Several Democratic Attorney Generals said last week that they have formed a coalition to defend the constitutionality of the law in the More case, and in other cases. They include Oregon, Iowa, California, New York, Vermont, Connecticut, Hawaii, Maryland, and Delaware. Conversely, twenty-six other states (most represented by the state Attorney General) have filed a separate lawsuit in Florida challenging the health reform law.

While last week the House of Representatives passed H.R. 2, the two-page bill which repeals PPACA, the fate of PPACA is likely to be resolved in the Supreme Court and, depending on how quickly an opinion is rendered, More will likely be the first case to present the issue before the nine justices. It is almost certain that regardless of whether the Sixth Circuit affirms, reverses, or remands the case, any holding will be appealed by either the More Law Center or the federal government to the Supreme Court.

Oral argument has not yet been scheduled in the More case. The Health Care Lawyer Blog will continue to follow More and other cases regarding PPACA.

Sixth Circuit Sets Out Standard of Causation to Prove Death from Health Care Fraud

December 7, 2009 by Mercedes Varasteh Dordeski

The Sixth Circuit Court of Appeals issued an interesting opinion last week regarding the standard of causation required to prove that a health care practitioner’s fraudulent practices resulted in the death of a patient under 18 U.S.C. §1347(2). In United States of America v. Martinez, Case Nos. 06-3882/4206, the Sixth Circuit held that where the death of a patient is a “natural and foreseeable result” of a defendant’s violation of the health care fraud statute, a defendant may be held criminally liable under the statute.

In Martinez, the Federal Bureau of Investigation (FBI) began investigating the defendant anesthesiologist, Dr. Jorge A. Martinez, for health care fraud in the summer of 2002. Martinez operated a pain-management clinic in Parma, Ohio, where he regularly prescribed controlled substances and administrated injections for pain relief and billed private insurance carriers, Medicare, Medicaid, and the Ohio Bureau of Workers’ Compensation. The Government’s investigation revealed that Martinez engaged in fraud by omitting physician examinations, giving his patients more injections than were medically necessary or advisable so as to boost billings and leave them dependent on such drugs, and conducting “quickie” office visits where he saw a patient for only 2 or 3 minutes then billed for a much longer visit.

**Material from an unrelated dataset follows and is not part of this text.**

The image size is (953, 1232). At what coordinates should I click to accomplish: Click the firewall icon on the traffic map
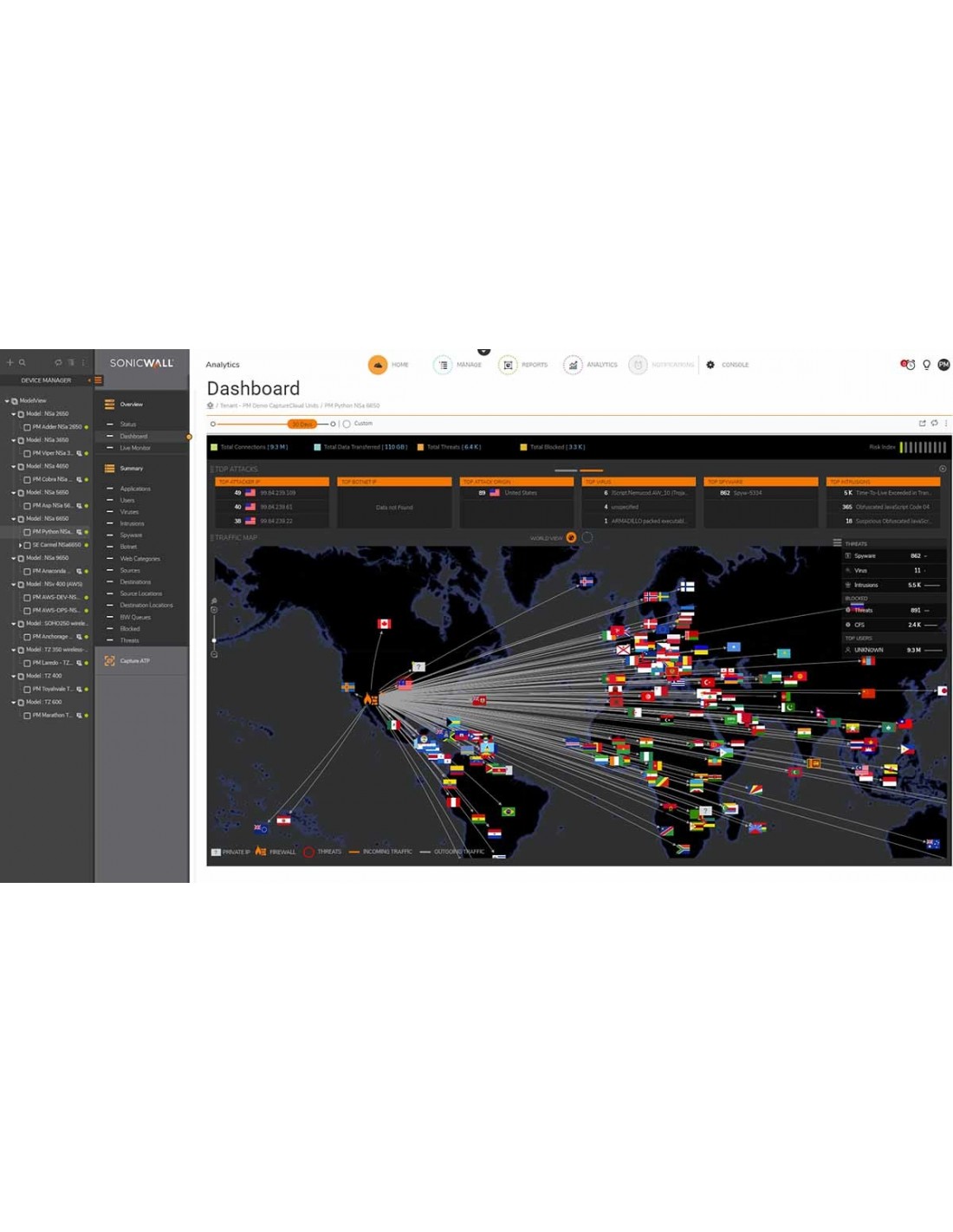(371, 698)
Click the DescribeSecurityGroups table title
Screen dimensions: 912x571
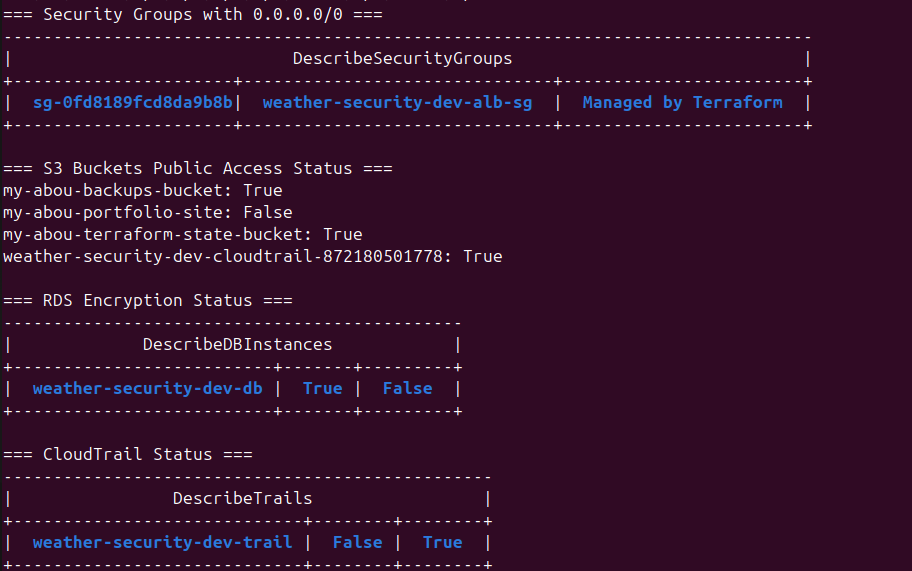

At trial, the government presented evidence that Martinez’s administration of injections to patients far exceeded the state average for pain-treatment doctors in Ohio. The Government also showed that on the days the patients received injections, Martinez only gave his patients an average of 4.14 shots in one visit, while the statewide average was 1.18; and that Martinez saw many more patients per day than other doctors, which evidenced that Martinez provided substandard medical care. This was supported by numbers from practice sign-in sheets, and testimony from Martinez’s staff saying that he frequently spent only two to five minutes with patients during appointments. An expert also opined that a doctor who was properly treating patients for pain could not possibly see that number of patients each day.